The Women Film Critics Circle has announced their 2009 awards for the best movies this year by and about women, and outstanding achievements by women, who get to be rarely honored historically, in the film world.
LIFETIME ACHIEVEMENT AWARD: Gertrude Berg [Posthumous]: Yoo-Hoo Mrs.
Goldberg: Aviva Kempner, director
It's about time someone acknowledged this well-loved, but not widely distributed film, Yoo Hoo, Mrs. Goldberg. Not only for reasons outlined in this NY Times article, but because it, like Zero Hour, spends extra time on the tragic story of Phillip Loeb. (This was purely a coincidence, by the way).
Zero Hour, for all its admitted Borscht Belt roots, still digs deep into Zero's pain and anger at the Blacklist. For him, it meant death. As dramatized in "The Front," in one of the greatest screen performances of all time Zero plays a character based on the death of Phillip Loeb.
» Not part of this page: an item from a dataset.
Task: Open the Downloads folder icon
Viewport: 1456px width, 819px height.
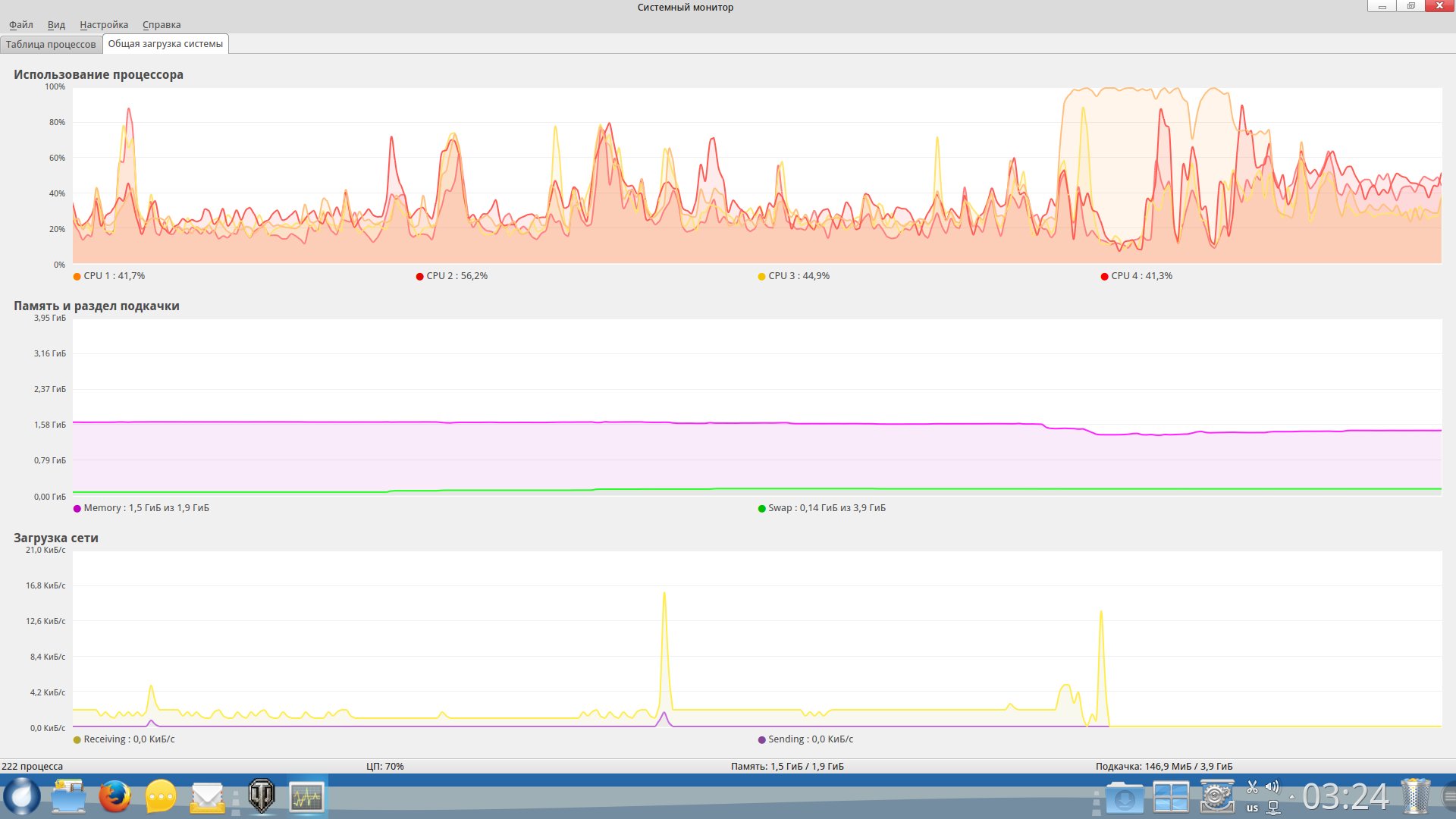Action: click(1125, 798)
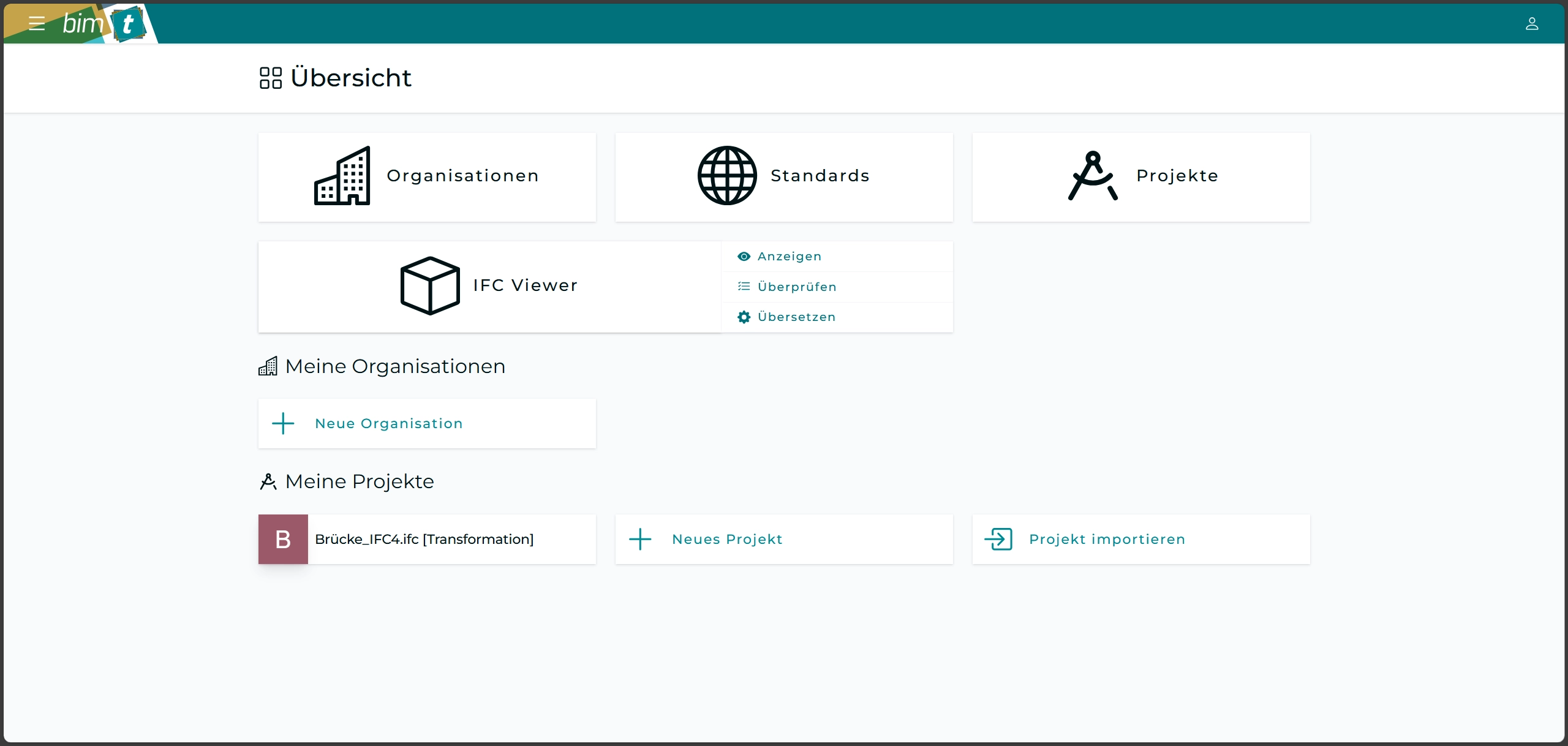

(Only one reviewer made a note that "The Front" wasn't mentioned in "Zero Hour." But the truth is that Zero's character in The Front is based on Phillip Loeb. By just telling the story of Phillip Loeb, mentioning "The Front" would be redundant.)
(How I wish I had copies of Zero's paintings from this period. I have not seen many of his works. I don't even know where they are. Reader?)
Anyway, congratulations to our friend, Aviva. "Yoo Hoo, Mrs. Goldberg" is a terrific yarn, an emotional thrill ride, about a real life historical character, Gertrude Berg, the most famous unknown woman you ever knew.